A mí me gustaba uno con forma de dedo, que sacó la marca Frigo y que, en un alarde de ingenio, llamaron Frigodedo.

Tuvo tanto éxito que al año siguiente sacaron el Frigopie. Y hombre, chupar un dedo vaya… Pero ¿chupar un pie?

Yo tenía miedo y pensaba que si seguían con la historia…

¡Pues siguieron! Sacaron un helado de forma sospechosamente fálica llamado Pirulo.

En los quioscos de los helados siempre había un panel enorme con todo el surtido que tenían y el precio aparecía debajo de cada foto.

¿Tantos helados cabían en aquella caseta tan pequeña? Igual se producía el «efecto iglú» (véase «Espinetada»).

¿O es que tenían solo uno de cada?

Pues debía de ser eso, porque cuando te acercabas al mostrador a pedir el que te gustaba, el heladero decía: «De esos no me quedan, ¿no ves que lo he marcado con una cruz?».

Helado Drácula, para paladares atrevidos. Yo lo habría hecho de ajo.

Menos mal que había carritos ambulantes donde vendían helados artesanos de los de toda la vida, con sabor a fresa, limón, vainilla y chocolate. Que luego se volvieron locos y empezaron a innovar y a sacar sabores más exóticos. Me acuerdo de un año que sacaron el sabor «pitufo», que vale, el color era el mismo, pero a ver quién era el guapo que decía: «Pues sí, tiene el punto de sabor exacto». A no ser que fueras Gárgamel.

Pero durante todo el año también había diferentes formas de disfrutar de productos helados.

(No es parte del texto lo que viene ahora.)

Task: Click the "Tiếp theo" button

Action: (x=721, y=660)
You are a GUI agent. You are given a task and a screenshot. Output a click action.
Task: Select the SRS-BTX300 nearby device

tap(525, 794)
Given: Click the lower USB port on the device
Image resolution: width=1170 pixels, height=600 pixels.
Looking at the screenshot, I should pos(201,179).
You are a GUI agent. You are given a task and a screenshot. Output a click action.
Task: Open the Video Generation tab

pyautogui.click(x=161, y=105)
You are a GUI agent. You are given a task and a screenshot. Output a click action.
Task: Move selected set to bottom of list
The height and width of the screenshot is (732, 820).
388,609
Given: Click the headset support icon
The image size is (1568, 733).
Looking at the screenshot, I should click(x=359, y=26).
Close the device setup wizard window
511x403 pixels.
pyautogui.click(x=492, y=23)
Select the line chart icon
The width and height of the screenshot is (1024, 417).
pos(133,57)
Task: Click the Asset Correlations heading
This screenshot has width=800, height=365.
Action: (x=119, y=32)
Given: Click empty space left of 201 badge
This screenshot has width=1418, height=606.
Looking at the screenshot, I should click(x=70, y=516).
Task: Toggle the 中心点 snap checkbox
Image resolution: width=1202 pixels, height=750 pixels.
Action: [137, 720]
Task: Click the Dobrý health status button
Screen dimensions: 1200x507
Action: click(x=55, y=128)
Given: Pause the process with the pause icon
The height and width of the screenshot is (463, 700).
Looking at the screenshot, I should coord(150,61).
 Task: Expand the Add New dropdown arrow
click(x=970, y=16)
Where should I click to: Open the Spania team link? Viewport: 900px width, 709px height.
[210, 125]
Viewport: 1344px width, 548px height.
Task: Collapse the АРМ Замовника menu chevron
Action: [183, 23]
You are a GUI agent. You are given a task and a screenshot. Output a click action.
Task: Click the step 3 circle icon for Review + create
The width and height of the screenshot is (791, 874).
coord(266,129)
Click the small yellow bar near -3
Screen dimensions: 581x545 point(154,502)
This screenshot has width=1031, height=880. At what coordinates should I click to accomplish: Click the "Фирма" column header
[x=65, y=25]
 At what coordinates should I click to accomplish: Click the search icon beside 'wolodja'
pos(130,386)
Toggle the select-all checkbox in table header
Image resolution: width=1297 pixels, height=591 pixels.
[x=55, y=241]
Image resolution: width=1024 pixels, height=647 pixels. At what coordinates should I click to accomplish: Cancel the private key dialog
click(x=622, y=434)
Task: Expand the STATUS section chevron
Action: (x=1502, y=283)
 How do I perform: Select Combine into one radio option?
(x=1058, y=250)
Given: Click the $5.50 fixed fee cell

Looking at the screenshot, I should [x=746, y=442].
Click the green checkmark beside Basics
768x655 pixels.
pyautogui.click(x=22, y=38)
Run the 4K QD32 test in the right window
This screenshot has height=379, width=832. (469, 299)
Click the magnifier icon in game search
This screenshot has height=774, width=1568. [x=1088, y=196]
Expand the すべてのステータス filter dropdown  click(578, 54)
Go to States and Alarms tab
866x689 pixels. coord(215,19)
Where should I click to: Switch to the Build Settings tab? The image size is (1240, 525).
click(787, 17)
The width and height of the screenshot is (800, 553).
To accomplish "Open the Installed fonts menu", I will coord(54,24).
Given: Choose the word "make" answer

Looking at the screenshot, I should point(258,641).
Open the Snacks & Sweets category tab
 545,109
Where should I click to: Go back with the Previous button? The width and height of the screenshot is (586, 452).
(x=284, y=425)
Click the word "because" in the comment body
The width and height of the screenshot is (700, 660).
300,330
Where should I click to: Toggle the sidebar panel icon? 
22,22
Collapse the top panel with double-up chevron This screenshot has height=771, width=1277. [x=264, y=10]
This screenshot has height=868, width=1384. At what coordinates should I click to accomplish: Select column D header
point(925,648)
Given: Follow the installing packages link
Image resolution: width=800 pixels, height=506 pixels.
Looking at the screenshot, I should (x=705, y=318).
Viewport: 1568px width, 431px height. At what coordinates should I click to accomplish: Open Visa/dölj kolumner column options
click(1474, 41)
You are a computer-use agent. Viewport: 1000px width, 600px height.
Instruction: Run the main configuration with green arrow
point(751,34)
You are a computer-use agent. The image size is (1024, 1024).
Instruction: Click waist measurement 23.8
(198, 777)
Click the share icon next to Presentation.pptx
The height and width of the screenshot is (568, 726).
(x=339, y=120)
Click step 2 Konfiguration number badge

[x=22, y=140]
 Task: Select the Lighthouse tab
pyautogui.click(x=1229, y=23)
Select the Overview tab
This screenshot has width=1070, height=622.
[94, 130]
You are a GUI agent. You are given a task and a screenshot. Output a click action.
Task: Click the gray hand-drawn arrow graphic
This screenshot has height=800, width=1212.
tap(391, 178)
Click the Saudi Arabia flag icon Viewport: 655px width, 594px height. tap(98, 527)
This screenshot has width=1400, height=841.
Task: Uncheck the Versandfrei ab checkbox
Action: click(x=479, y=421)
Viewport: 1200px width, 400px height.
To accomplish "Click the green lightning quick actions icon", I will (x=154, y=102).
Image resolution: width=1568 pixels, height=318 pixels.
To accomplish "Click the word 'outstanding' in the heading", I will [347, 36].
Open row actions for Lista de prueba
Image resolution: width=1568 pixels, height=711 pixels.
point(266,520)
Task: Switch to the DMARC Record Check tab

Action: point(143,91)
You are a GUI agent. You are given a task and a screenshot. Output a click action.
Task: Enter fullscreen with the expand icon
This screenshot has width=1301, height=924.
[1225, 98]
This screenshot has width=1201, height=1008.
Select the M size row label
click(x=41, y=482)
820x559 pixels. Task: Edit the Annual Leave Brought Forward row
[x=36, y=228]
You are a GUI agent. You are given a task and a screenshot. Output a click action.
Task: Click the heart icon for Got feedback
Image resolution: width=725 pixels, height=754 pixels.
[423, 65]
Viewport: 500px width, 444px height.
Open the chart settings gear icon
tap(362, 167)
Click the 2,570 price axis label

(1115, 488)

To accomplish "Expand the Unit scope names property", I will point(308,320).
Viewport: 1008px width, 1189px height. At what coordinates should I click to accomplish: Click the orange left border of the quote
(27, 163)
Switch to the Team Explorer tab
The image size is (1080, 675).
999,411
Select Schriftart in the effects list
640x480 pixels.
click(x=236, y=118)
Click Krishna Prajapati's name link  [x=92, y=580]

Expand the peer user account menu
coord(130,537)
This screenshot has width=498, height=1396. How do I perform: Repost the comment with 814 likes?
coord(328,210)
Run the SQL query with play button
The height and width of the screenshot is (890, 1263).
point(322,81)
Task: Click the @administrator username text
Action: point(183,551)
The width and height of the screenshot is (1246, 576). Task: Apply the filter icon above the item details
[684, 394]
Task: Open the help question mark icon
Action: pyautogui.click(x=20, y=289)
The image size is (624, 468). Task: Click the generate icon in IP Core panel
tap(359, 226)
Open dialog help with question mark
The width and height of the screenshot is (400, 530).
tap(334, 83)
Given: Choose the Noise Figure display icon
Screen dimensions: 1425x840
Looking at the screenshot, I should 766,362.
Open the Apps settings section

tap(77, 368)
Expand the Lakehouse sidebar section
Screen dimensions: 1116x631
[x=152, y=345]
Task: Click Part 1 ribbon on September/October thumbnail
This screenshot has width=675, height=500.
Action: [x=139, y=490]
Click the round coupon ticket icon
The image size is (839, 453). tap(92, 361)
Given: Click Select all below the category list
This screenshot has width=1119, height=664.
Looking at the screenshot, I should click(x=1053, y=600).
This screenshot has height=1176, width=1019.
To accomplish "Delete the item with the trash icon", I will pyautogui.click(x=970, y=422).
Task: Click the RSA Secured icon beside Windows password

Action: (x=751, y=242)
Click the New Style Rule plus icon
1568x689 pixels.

La tarta helada Contessa vino para hacer feliz a toda la familia. A tu madre le ahorraba tener que hacer una tarta cuando venían invitados y a ti pelarte una naranja de postre.

Y las tiendas de barrio que tenían congelador te podían vender en pleno diciembre aquellas míticas barritas de hielo de sabores como la Flaggolosina o el Burmar Flax.

Pero existe una tendencia española a decir: «¿Por qué pagar por algo si lo puedo hacer en casa?». Pues tengo la respuesta: ¡Porque lo hacemos mal!

Esta costumbre nos impulsó en los ochenta a hacer helados caseros. Echabas Fanta de naranja en las cubiteras del congelador, les plantabas un palillo mondadientes y ya tenías un polo casero. Pero cuando lo probabas descubrías que lo que tenías era una mierda pinchada en un palo.